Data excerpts
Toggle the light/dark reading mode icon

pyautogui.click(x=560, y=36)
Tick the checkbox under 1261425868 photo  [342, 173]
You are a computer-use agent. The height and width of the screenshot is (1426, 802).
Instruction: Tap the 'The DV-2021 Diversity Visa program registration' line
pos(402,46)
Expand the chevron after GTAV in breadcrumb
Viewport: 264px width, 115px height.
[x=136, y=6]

* _Work required_
Transcribe all of the data, keeping every line identical.

* _Response box_
Toggle the light/dark reading mode icon

pyautogui.click(x=560, y=36)
Tick the checkbox under 1261425868 photo  [342, 173]
You are a computer-use agent. The height and width of the screenshot is (1426, 802).
Instruction: Tap the 'The DV-2021 Diversity Visa program registration' line
pos(402,46)
Expand the chevron after GTAV in breadcrumb
Viewport: 264px width, 115px height.
[x=136, y=6]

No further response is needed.